Pour ceux qui ne connaissent pas encore Eshkol Nevo, espérons que Tre piani (Trois étages en traduction française) leur donne envie de se plonger dans l'univers de ce remarquable écrivain israélien (Le cours du jeu est bouleversé est incontestablement son meilleur roman mais ils sont tous excellents). Ce n'est pas la transposition à l'Italie qui représente le problème majeur de l'adaptation de Nanni Moretti mais plutôt la densité du livre qui oblige le cinéaste à multiplier d'emblée les événements dramatiques, avant, fort heureusement, de ralentir l'allure et d'envisager dans la durée les conséquences de certains actes d'habitants d'un même immeuble. Dommage, d'ailleurs, que Moretti ne trouve pas d'angle pour connecter davantage des intrigues qui vivent chacune leur propre vie, à l'image de certains feuilletons populaires et télévisuels.
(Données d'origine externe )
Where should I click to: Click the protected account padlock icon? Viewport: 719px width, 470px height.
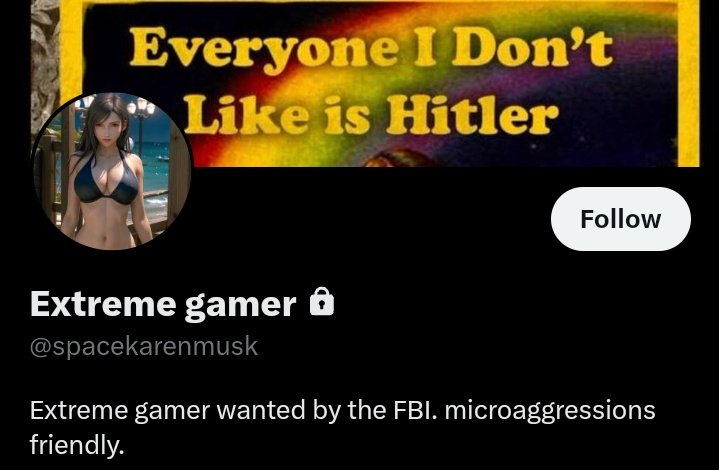(x=322, y=301)
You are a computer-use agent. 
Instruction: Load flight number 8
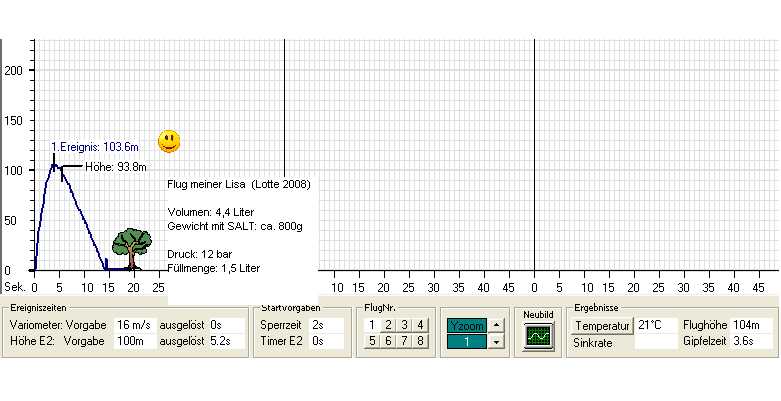pyautogui.click(x=420, y=342)
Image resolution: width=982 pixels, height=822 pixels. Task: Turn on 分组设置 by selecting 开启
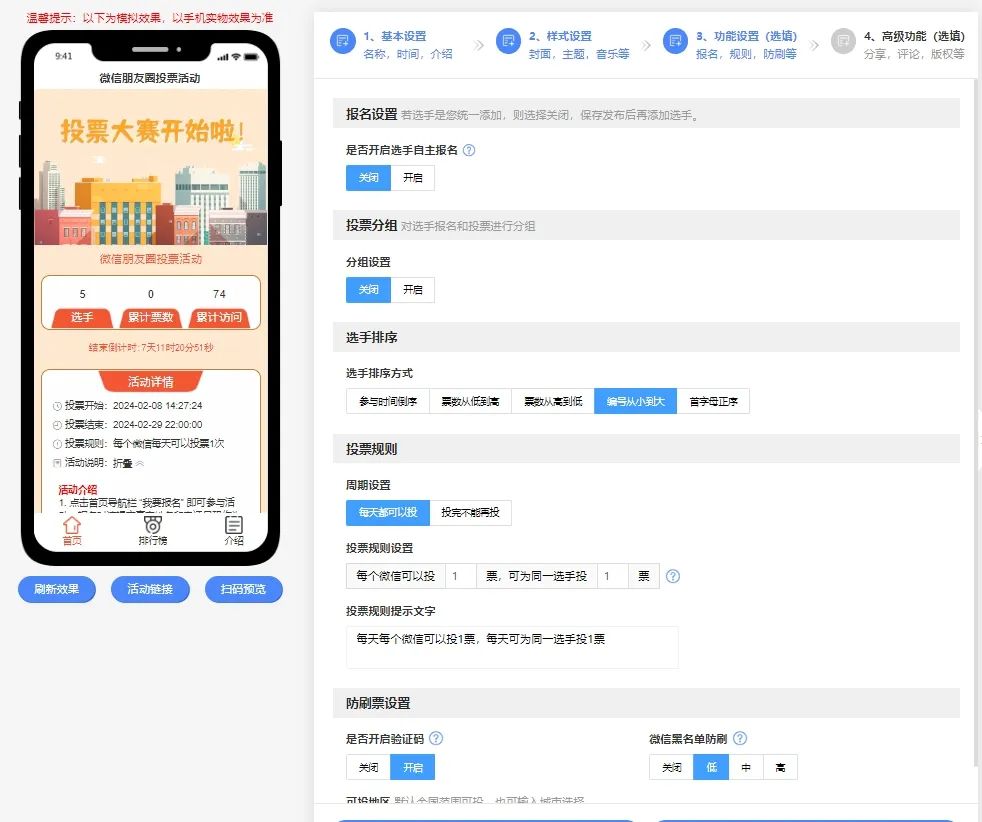coord(412,290)
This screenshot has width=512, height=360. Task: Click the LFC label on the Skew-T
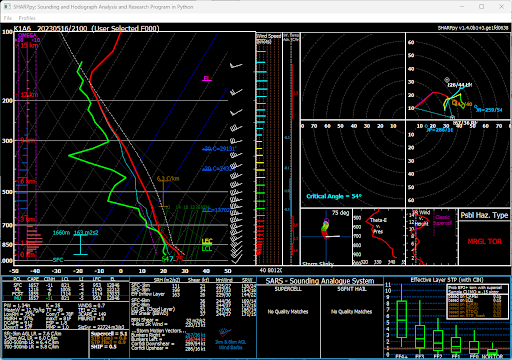pyautogui.click(x=207, y=241)
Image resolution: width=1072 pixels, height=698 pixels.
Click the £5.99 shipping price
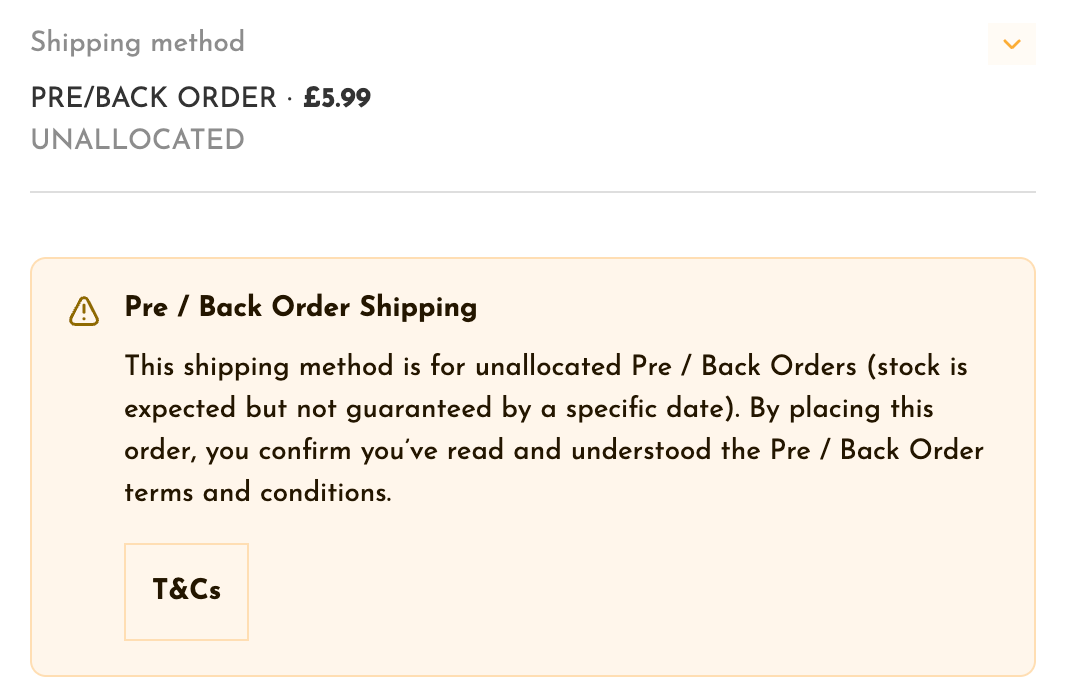point(337,98)
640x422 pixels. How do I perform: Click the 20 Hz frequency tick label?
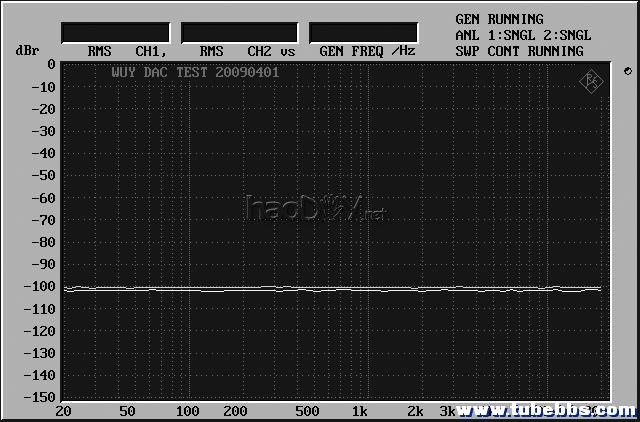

Ce n'est pas faire offense au réalisateur de Bianca que d'affirmer que Tre piani n'est pas son film le plus personnel, loin de là, mais les différentes fins qu'il donne à ses différents récits sont magnifiques en montrant que le temps soigne tout, ou presque : les blessures, les incompréhensions et même les trahisons. Cette humanité, mise à rude épreuve, est ce que l'on veut retenir d'un film qui sait se faire apprécier sur sa longueur. Y contribue la qualité générale de l'interprétation et notamment celles des très grandes Margherita Buy et Alba Rohrwacher qui ont, il est vrai, hérité des rôles les plus touchants.